**Фрагмент документа**
ИнтервьюКультура

«Не хочу культуру, хочу мир»

Писательница и поэтесса Линор Горалик — о цензуре, журнале «оппозиционной культуры» ROAR и проекте для подростков «Новости-26»

«Не хочу культуру, хочу мир»
Линор Горалик. Фото: Facebook

— В октябре из афиши театра имени Ермоловой пропал спектакль «… Страницы новой пустоты», основанный на произведениях современных поэтов, в числе которых есть и вы. Вам что-нибудь об этом известно? Можно ли сказать, что вы официально персона нон-грата в России?

— Мне ужасно жаль всех людей, которые делали этот спектакль. Я понимаю, сколько работы было вложено и сколько работы вложено зря. Я предполагаю, что это удар для них. В остальном не могу себе представить, почему бы это могло меня волновать. Может быть, теперь кто-то не решится ставить по моим стихам спектакль, или кто-то не решится читать мою поэзию со сцены. Ну и бог с ним.

— Сталкивались ли вы с цензурными ограничениями в России?

— Я никогда не интересовалась возможностью публикаций в тех кругах, где цензура вообще может существовать. Издательства и люди, с которыми я имею дело, цензурой заниматься не будут. Поэтому я никогда с этим не сталкивалась.

— Вы являетесь главным редактором журнала ROAR, где публикуется антивоенная поэзия русскоязычных авторов. Какие чувства превалируют в стихах за последние месяцы?

— Я не возьмусь выступать экспертом по стихам вообще, потому что для этого нужно иметь гораздо больший охват чтения, чем у меня. Я могу говорить только о том, какие тексты приходят в ROAR. В ROAR же приходят специфические тексты, которые сами авторы, в первую очередь, считают антирежимными, антивоенными и оппозиционными. Кроме того, я читаю многих важных для меня авторов через соцсети. Они, насколько мне дано судить, остро переживают происходящее в Украине и России как чудовищное и недопустимое, как невозможное. За месяцы, прошедшие с начала полномасштабного вторжения России в Украину, первая эмоция гнева и неприятия переросла, на мой взгляд, в глубокую рефлексию касательно войны как всё еще невозможного, невообразимого, но при этом длящегося опыта — и это очень сильное впечатление.

[Записи-указания для текста и элементов]
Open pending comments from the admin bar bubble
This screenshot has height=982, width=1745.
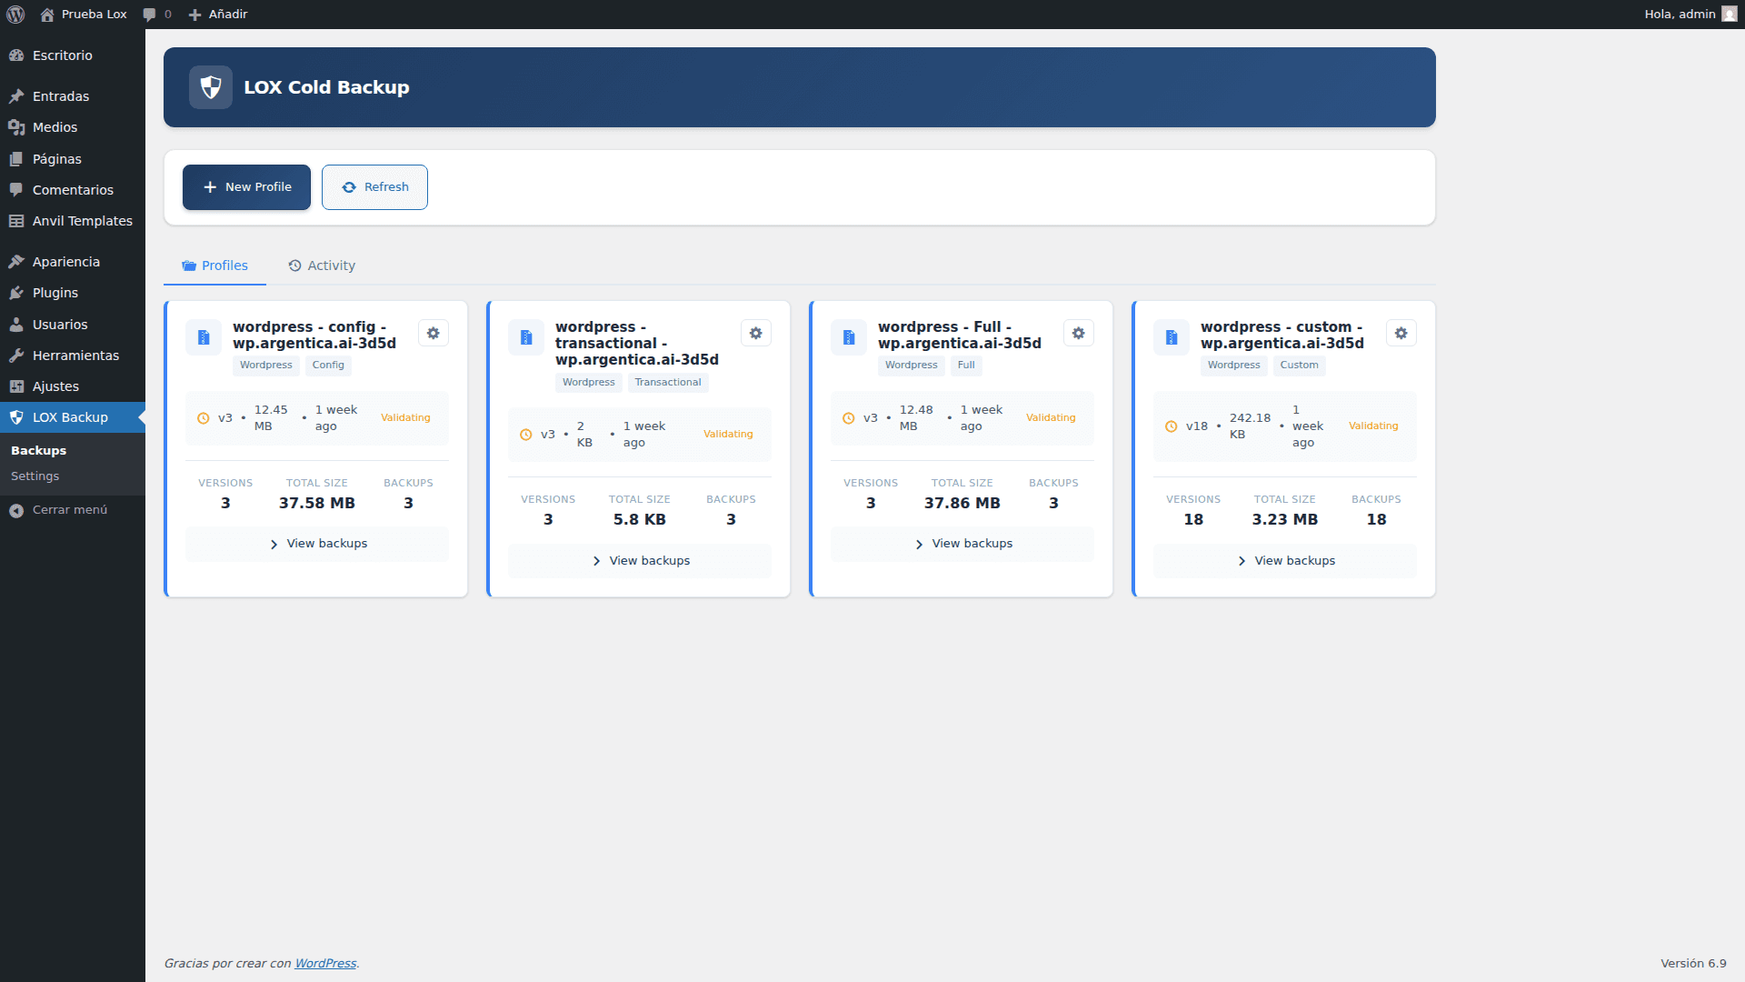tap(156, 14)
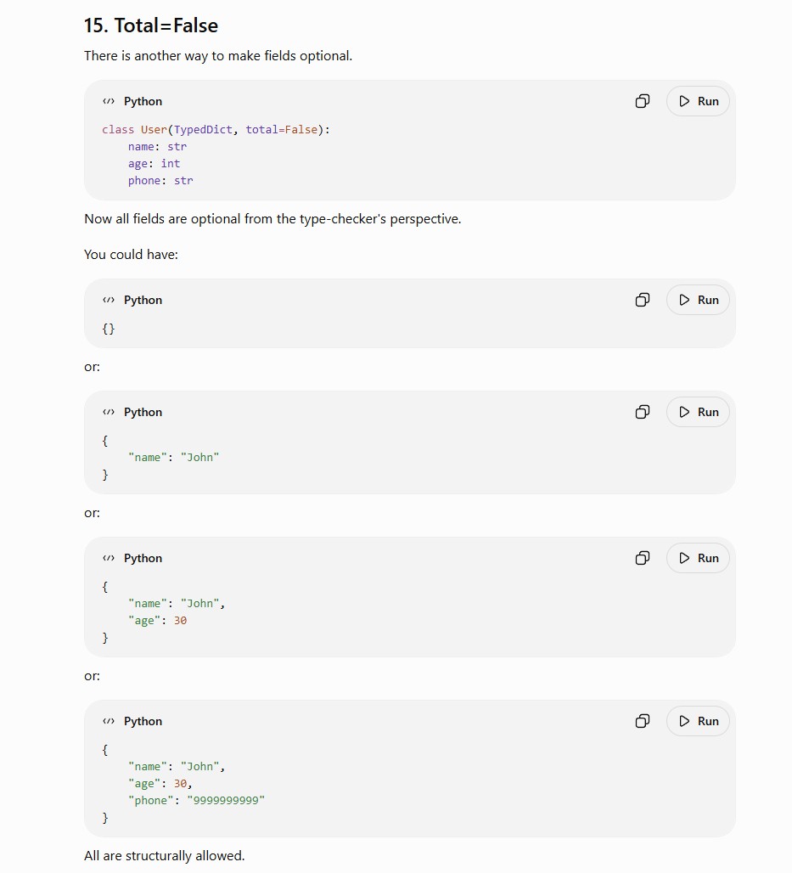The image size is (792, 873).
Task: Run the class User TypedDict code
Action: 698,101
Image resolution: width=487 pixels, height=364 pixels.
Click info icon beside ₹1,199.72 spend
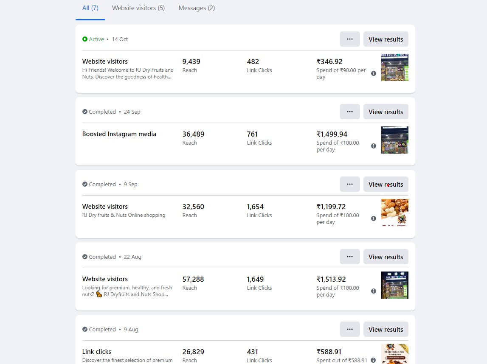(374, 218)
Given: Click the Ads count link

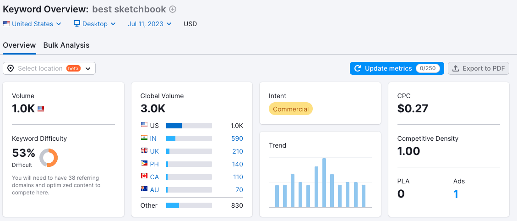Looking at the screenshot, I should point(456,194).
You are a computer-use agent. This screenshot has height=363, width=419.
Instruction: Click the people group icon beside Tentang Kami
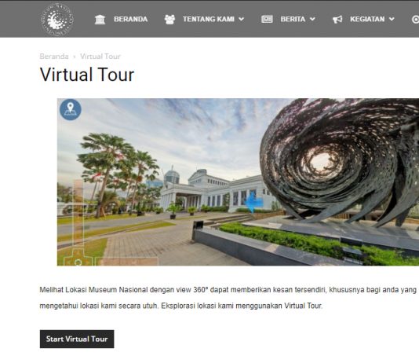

* * *

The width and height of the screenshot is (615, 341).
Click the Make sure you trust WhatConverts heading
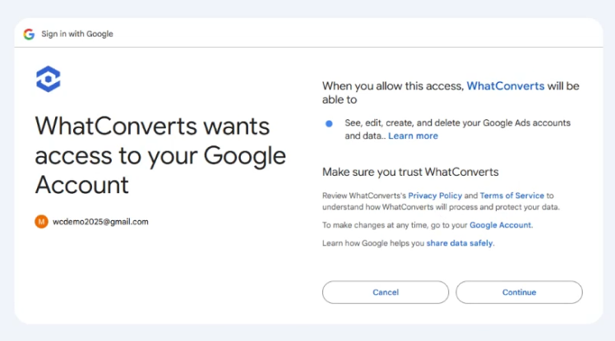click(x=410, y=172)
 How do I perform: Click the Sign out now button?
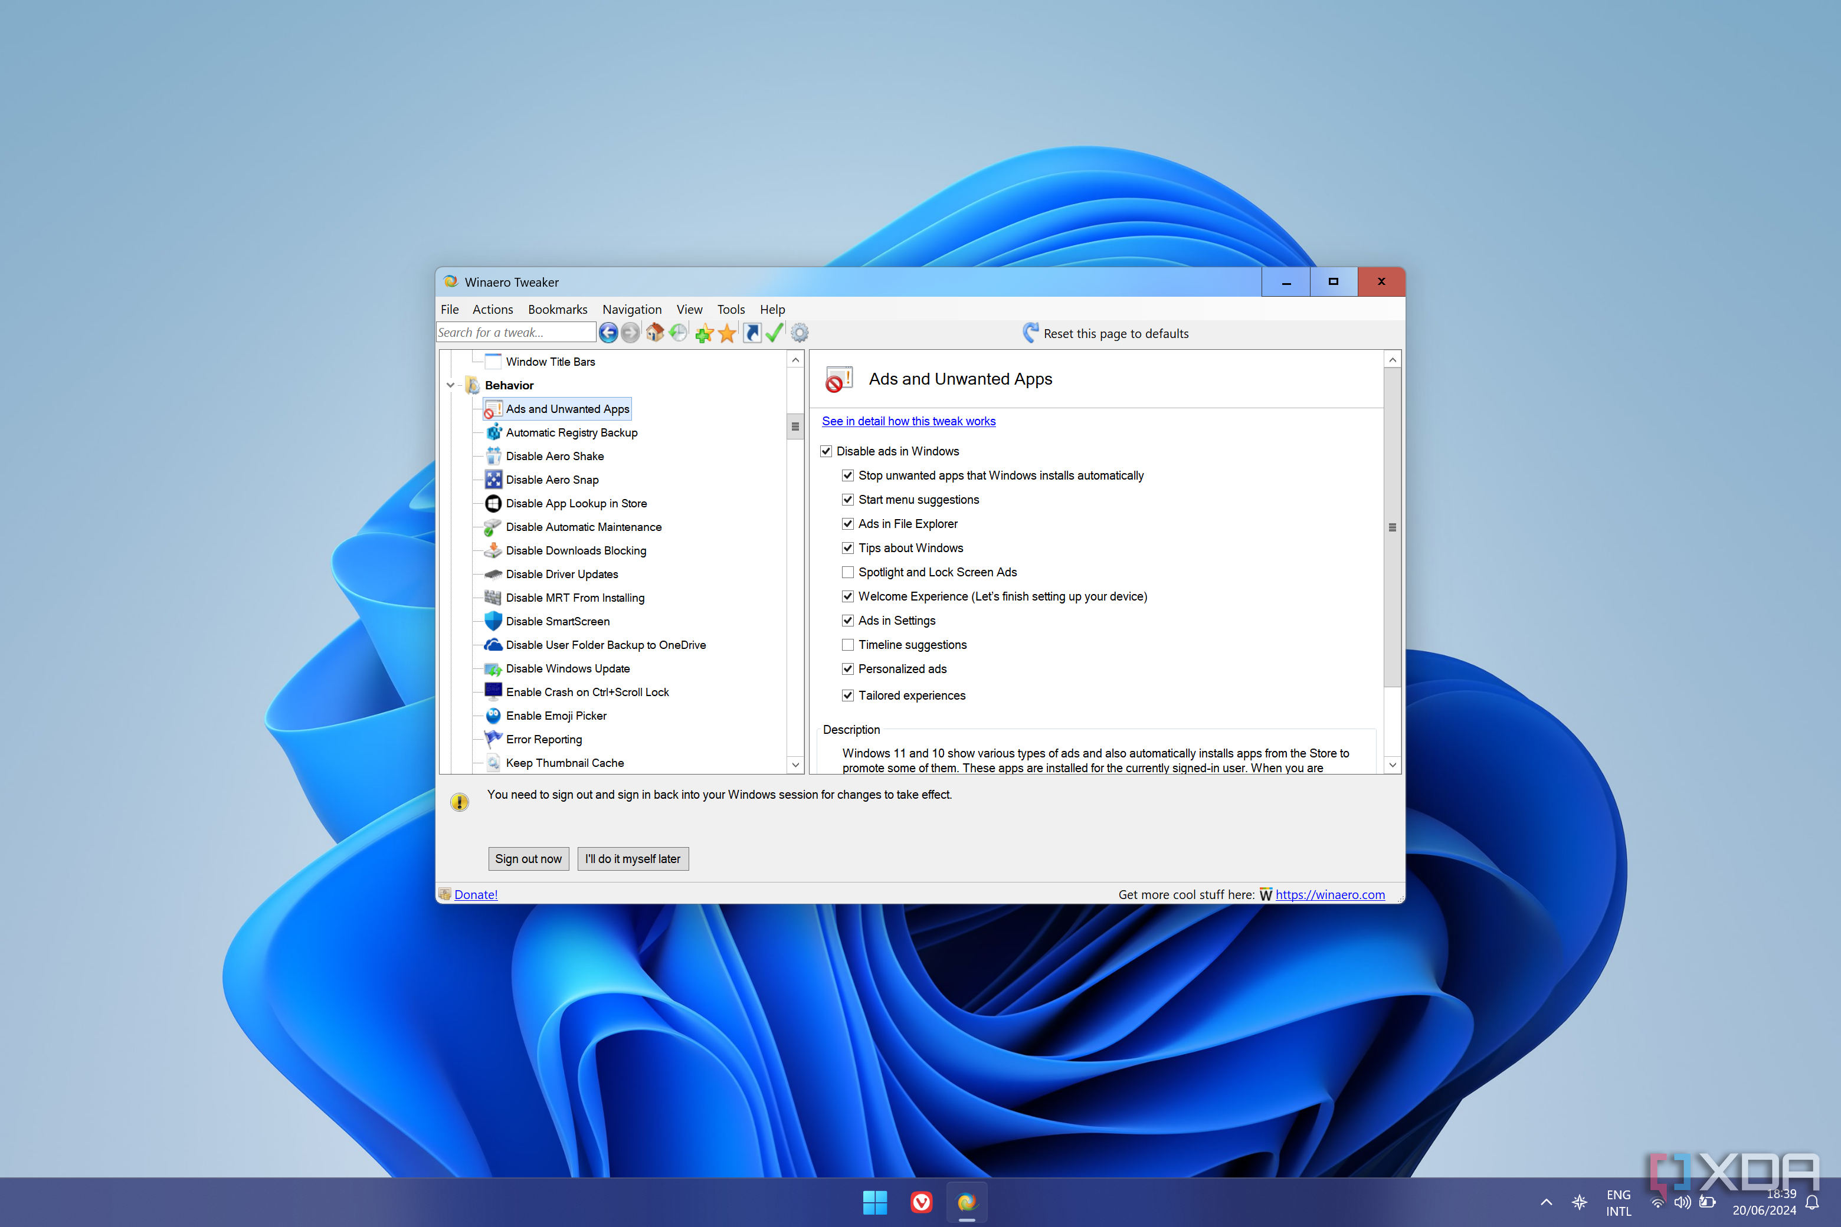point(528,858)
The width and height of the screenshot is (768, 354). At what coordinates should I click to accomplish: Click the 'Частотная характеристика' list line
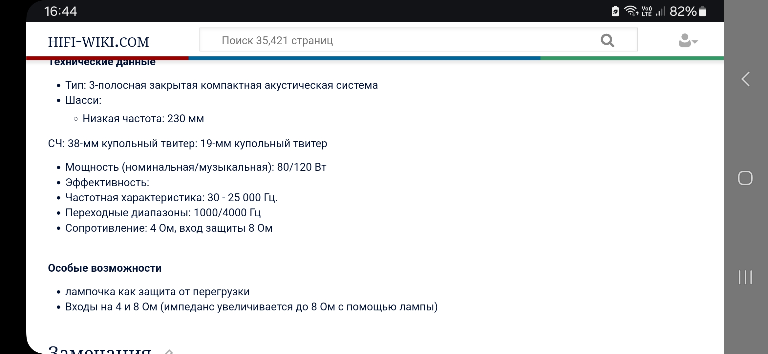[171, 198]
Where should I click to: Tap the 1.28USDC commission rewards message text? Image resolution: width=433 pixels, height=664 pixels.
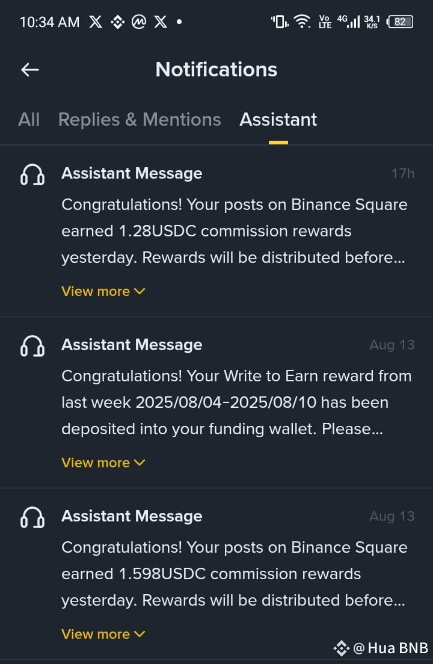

* * *

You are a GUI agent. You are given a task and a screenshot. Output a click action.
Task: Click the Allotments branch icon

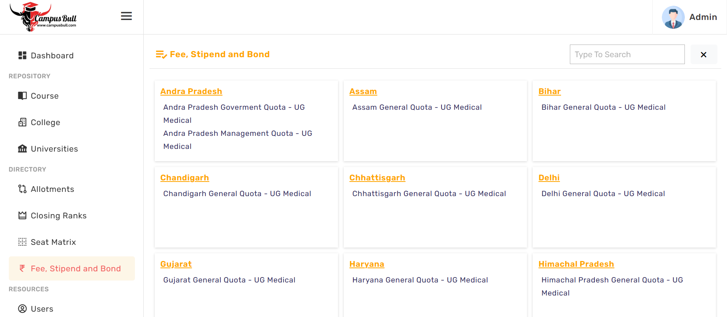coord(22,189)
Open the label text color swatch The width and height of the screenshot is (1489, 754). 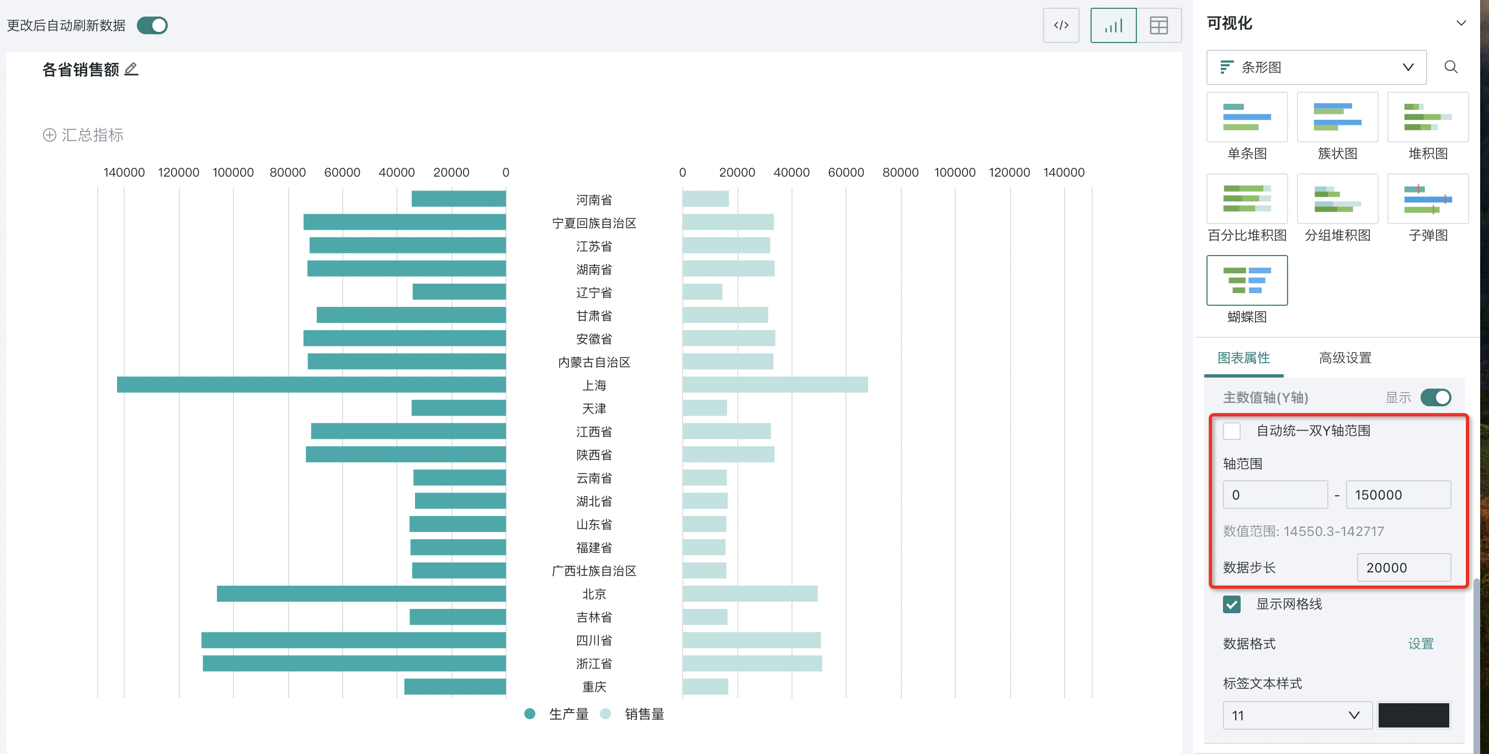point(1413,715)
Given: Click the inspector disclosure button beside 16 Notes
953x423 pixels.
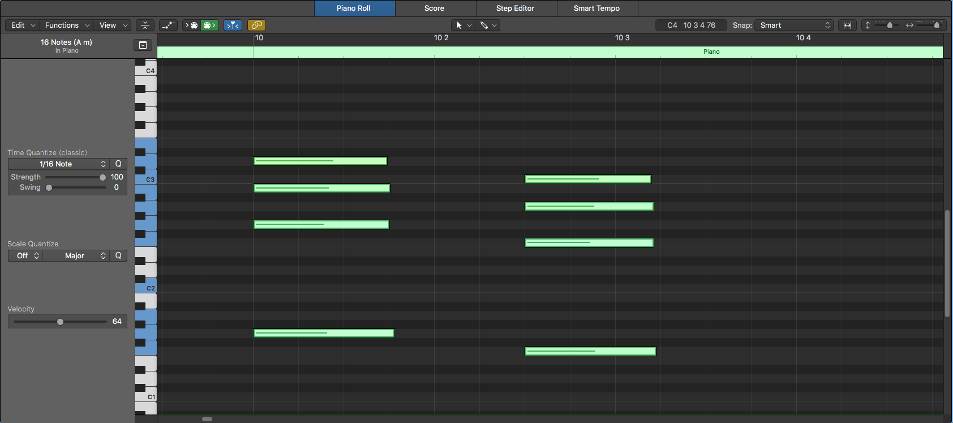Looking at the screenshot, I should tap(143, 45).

**Ваши задания**
(1) Представьте в виде нумерованного списка фрагмент записей, который открывается строкой, содержащей «Open pending comments», и закрывается строкой, содержащей «Instruction: Click the», включая обе эти строки. Пустые строки пропустите, изображения в ответ не включайте.
(2) Продолжите интервью с Линор Горалик о цензуре и журнале ROAR, начав сразу после его последнего предложения.

**Ответы к заданиям**
(1)
1. Open pending comments from the admin bar bubble
2. This screenshot has height=982, width=1745.
3. tap(156, 14)
4. The image size is (792, 873).
5. Task: Run the class User TypedDict code
6. Action: 698,101
7. Image resolution: width=487 pixels, height=364 pixels.
8. Click info icon beside ₹1,199.72 spend
9. (374, 218)
10. Given: Click the Ads count link
11. Looking at the screenshot, I should point(456,194).
12. You are a computer-use agent. This screenshot has height=363, width=419.
13. Instruction: Click the people group icon beside Tentang Kami

(2)
— В последние месяцы писатели и поэты сталкиваются с беспрецедентным давлением со стороны государства, можно вспомнить Маяковское дело (Артем Камардин и другие репрессированные поэты). Почему власть обратила внимание на литературу? Ведь поэзию в России читает немного людей, и, казалось бы, в этой жестокости нет никакой рациональной необходимости.

— Я твердо уверена, что в этом действительно нет никакой рациональной необходимости — просто власть выжигает напалмом всё живое и несогласное, на что по той или иной причине падает ее взгляд. А та поэзия, о которой мы говорим, — она ведь живая и несогласная. Нет никакого глубоко идущего расчета: мол, эту поэзию читает такое-то число людей, и поэтому мы должны с ней бороться. Нет, она просто попала в поле зрения режима, сочтена дышащей и противостоящей режиму — и поэтому ее надо задушить.

— То есть по остаточному принципу?

— Не остаточному, а по принципу слепого молотка, лупящего по всему, что попадается у него на пути. Знаете, есть такая игра, где на доске много дырочек, из них в случайном порядке высовывается червячок, и нужно бить по дырочкам, пытаясь угадать, откуда он вылезет. Вот как в этой игре: нет никакого рацио, они лупят по всему живому, что попало в поле зрения. Пример тому — театр имени Ермоловой. Он просто попал в поле зрения — и всё.

— Есть ли связь между диктатурой и ценностью текста? Можно вспомнить слова Бродского, который говорил: «Цензура делает народ читателем». Вы с ним согласны?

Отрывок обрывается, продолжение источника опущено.